Do I have a concern about LLMs replacing humans with shoddier and less reliable results? Yes, I do, but only insofar as we exist in a society that does not care about quality and reliability. With the seeming widespread adoption of LLMs in advertising, marketing, and support (the latter I am sure everyone agrees is an annoyance at best), this might unfortunately be our reality.

It is true that the latest frontier models have demonstrated increased capabilities in identifying various classes of vulnerabilities almost autonomously, but I have a hard time understanding how systems that produce notoriously poor writing and even make up content when performing translations might provide reliable and consistently high-quality security testing. With all the hype focused on what is possible, there is limited emphasis on what is practical; what is the human effort required to review, validate, and triage tool output? What is the real cost (worth mentioning the rising costs of the LLMs themselves that are still subsidized)? Will security teams be inundated with low value (or non-existent) findings as they have been from traditional tools?

The challenge we will face as security practitioners is resisting competition from fully automated solutions on the grounds of quality. Why? In part, we have let our industry develop without rigorous standards or measures of efficacy. More importantly, however, quality may not triumph over speed and cost. Think about it this way: do you love the software you have to use day-to-day? Are you excited to boot up Microsoft Windows every day? Or are companies pushing sub-par software because they aren’t optimizing for quality and reliability?
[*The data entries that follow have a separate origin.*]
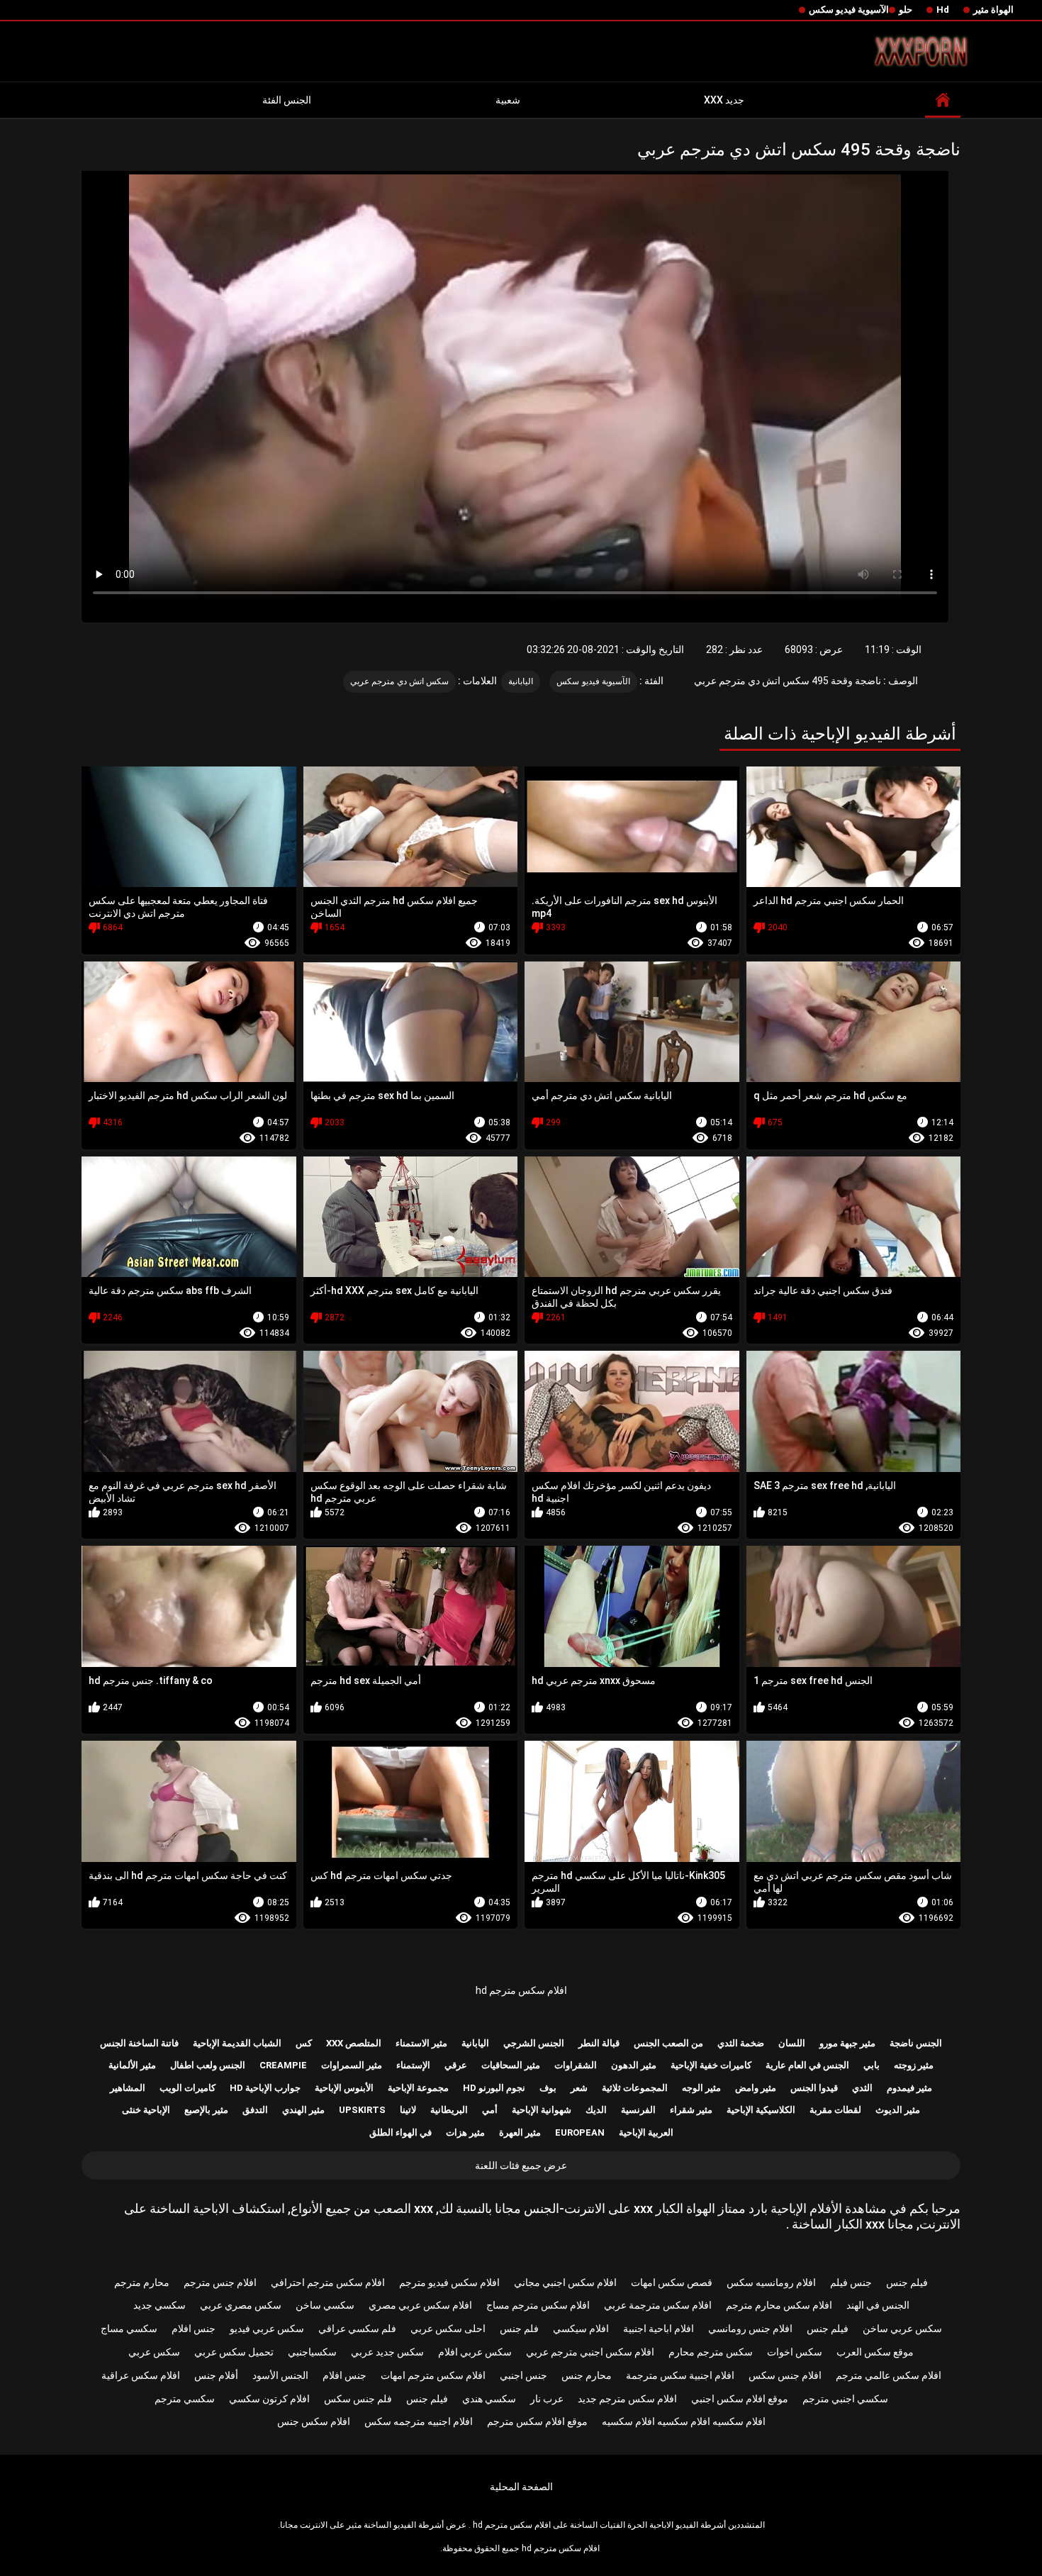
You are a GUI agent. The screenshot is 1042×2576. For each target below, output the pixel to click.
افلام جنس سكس (785, 2375)
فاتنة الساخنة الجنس (139, 2043)
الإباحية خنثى (146, 2109)
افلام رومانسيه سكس (771, 2282)
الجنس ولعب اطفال (207, 2065)
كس (304, 2043)
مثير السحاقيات (510, 2065)
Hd (942, 9)
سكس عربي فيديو (267, 2328)
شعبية (507, 100)
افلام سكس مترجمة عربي (658, 2305)
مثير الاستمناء (421, 2043)
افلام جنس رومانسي (750, 2328)
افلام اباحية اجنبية (658, 2328)
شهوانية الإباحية (541, 2109)
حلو (905, 9)
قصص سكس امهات (671, 2282)
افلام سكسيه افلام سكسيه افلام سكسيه (684, 2421)
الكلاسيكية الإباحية (761, 2109)
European (580, 2132)
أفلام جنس (216, 2375)
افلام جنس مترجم (220, 2282)
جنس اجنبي (523, 2375)
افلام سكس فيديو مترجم (449, 2282)
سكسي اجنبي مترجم (845, 2398)
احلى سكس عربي (448, 2328)
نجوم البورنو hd (494, 2087)
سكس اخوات (794, 2352)
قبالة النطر (599, 2043)
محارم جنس (586, 2375)
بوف (547, 2087)
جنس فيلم (851, 2282)
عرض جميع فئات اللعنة (521, 2165)
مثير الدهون (633, 2065)
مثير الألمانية (132, 2065)
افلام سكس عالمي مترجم (888, 2375)
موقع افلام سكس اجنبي (739, 2398)
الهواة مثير (993, 9)
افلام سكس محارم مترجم (779, 2305)
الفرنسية (638, 2109)
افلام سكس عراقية (140, 2375)
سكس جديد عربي (387, 2352)
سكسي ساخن (325, 2305)
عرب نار (547, 2398)
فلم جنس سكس (358, 2398)
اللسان (791, 2043)
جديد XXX (724, 100)
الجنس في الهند (877, 2305)
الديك (596, 2109)
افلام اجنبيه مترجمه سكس (418, 2421)
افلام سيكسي (581, 2328)
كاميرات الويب (187, 2087)
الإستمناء (413, 2065)
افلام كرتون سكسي (269, 2398)
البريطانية (449, 2109)
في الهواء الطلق (400, 2132)
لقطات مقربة (835, 2109)
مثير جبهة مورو (847, 2043)
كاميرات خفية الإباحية (711, 2065)
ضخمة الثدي (740, 2043)
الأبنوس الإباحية (344, 2087)
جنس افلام (193, 2328)
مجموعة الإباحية (418, 2087)
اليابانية (520, 681)
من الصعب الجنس (668, 2043)
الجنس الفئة (286, 100)
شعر (579, 2087)
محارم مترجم (141, 2282)
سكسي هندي (489, 2398)
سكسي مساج (129, 2328)
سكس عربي (154, 2352)
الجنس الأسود (280, 2375)
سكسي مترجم (185, 2398)
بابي (871, 2065)
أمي (490, 2109)
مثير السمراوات (351, 2065)
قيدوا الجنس (814, 2087)
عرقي (455, 2065)
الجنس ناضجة (916, 2043)
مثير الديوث (897, 2109)
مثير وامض (755, 2087)
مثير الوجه (701, 2087)
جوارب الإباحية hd (265, 2087)
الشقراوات (575, 2065)
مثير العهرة (520, 2132)
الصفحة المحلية (521, 2486)
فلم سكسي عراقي (357, 2328)
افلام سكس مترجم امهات (433, 2375)
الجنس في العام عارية (807, 2065)
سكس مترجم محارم (710, 2352)
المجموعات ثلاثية (635, 2087)
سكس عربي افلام (475, 2352)
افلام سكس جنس (313, 2421)
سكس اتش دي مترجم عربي (399, 681)
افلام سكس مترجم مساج (538, 2305)
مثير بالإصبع (206, 2109)
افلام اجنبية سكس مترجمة (680, 2375)
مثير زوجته (914, 2065)
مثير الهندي (303, 2109)
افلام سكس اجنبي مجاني (565, 2282)
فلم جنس (519, 2328)
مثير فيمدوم (909, 2087)
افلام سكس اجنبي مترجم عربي (590, 2352)
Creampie (283, 2065)
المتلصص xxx (353, 2043)
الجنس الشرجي (533, 2043)
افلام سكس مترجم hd (521, 1990)
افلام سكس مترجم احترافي (328, 2282)
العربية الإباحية (646, 2132)
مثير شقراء (691, 2109)
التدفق (255, 2109)
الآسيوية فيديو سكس (849, 9)
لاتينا (408, 2109)
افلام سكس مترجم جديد (627, 2398)
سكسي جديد (159, 2305)
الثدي (862, 2087)
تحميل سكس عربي (234, 2352)
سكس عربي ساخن (902, 2328)
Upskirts (362, 2109)
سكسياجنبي (312, 2352)
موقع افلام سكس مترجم (537, 2421)
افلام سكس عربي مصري (420, 2305)
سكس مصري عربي (240, 2305)
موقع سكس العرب (875, 2352)
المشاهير (127, 2087)
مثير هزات (465, 2132)
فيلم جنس (907, 2282)
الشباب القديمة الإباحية (237, 2043)
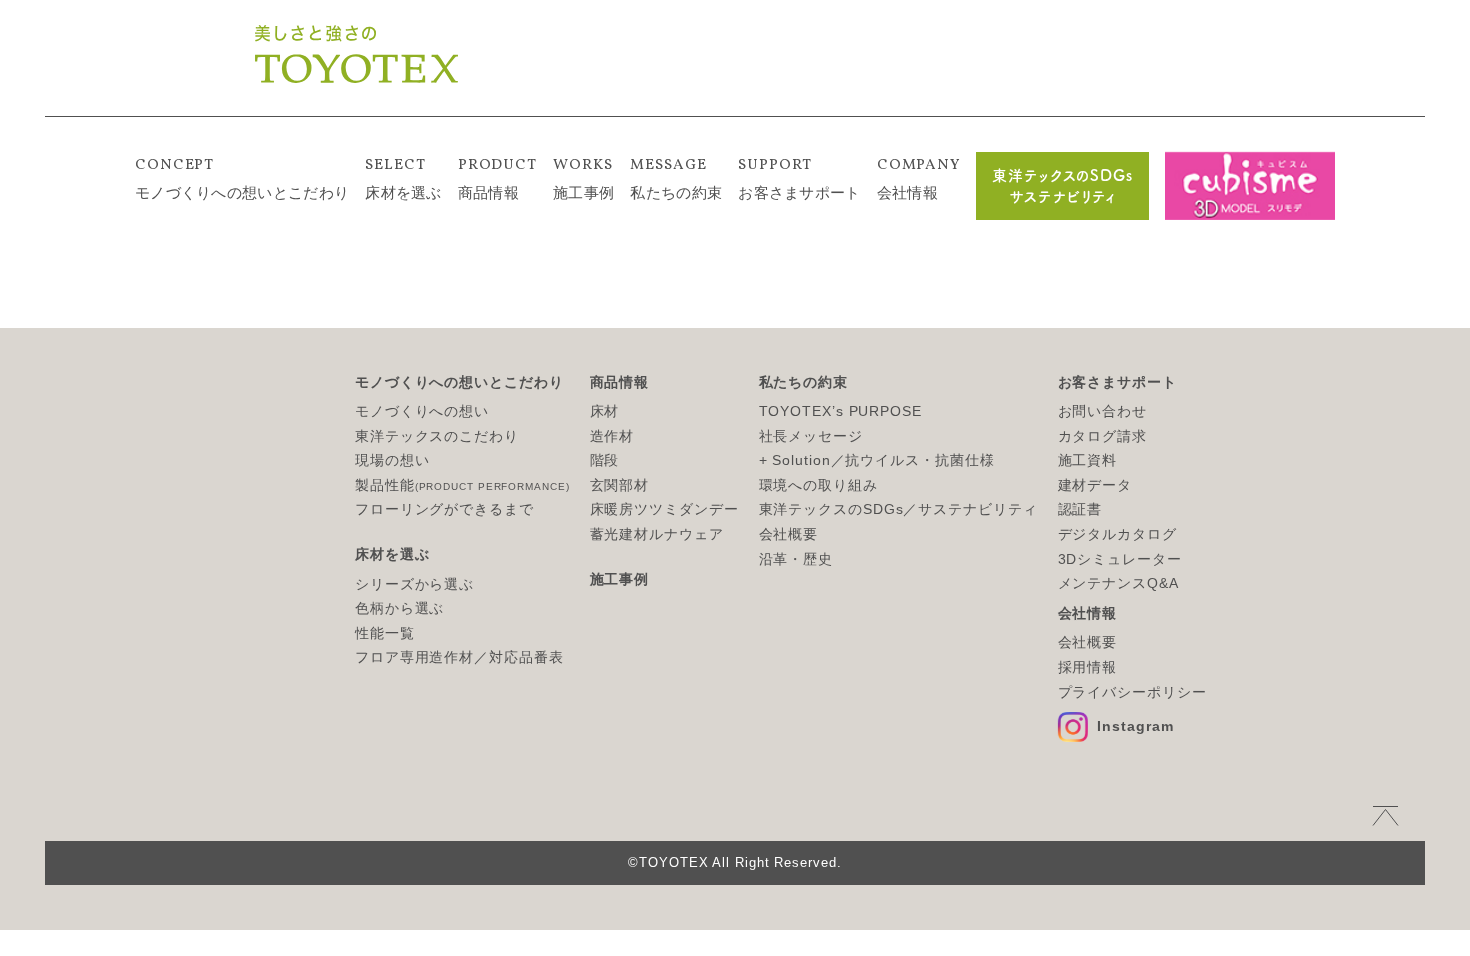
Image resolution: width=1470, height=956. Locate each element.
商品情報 (497, 178)
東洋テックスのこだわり (437, 436)
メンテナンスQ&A (1118, 583)
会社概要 (789, 534)
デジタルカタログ (1117, 534)
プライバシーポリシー (1132, 692)
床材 (605, 411)
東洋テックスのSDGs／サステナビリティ (898, 509)
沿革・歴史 (796, 559)
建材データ (1095, 485)
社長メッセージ (811, 436)
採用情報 (1088, 667)
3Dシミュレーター (1120, 559)
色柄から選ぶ (399, 608)
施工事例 (583, 178)
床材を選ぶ (403, 178)
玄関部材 (620, 485)
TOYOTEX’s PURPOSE (840, 411)
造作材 (612, 436)
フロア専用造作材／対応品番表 (459, 657)
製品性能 (462, 485)
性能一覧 (385, 633)
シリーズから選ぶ (414, 584)
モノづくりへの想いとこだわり (242, 178)
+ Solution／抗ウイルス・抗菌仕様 (877, 460)
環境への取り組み (818, 485)
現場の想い (392, 460)
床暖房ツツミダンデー (664, 509)
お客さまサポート (799, 178)
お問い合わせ (1102, 411)
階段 (605, 460)
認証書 (1080, 509)
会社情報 (918, 178)
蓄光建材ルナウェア (657, 534)
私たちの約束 (676, 178)
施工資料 (1088, 460)
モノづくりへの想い (422, 411)
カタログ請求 (1102, 436)
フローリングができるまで (444, 509)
The way forward has always been the same: the professionalization and standardization of security testing. As is, we have no industry standards. No baseline. No voice. In contrast, medical associations are advocating against the potential harms of LLM-derived health information. Because they are organized, they can protect the interests of their professional members while also advocating for public safety. Who will advocate for us and the work we do if we are replaced?

Android 17 Bringing Localhost Protections
More here via new permissions.

“stop locking bank networks thinking that you will monetize something, learn to monetize”
New monetization is available for developers of Smart TV apps by turning your TV into a residential proxy. I wouldn’t worry though, “Users don’t actually see or don’t feel anything.”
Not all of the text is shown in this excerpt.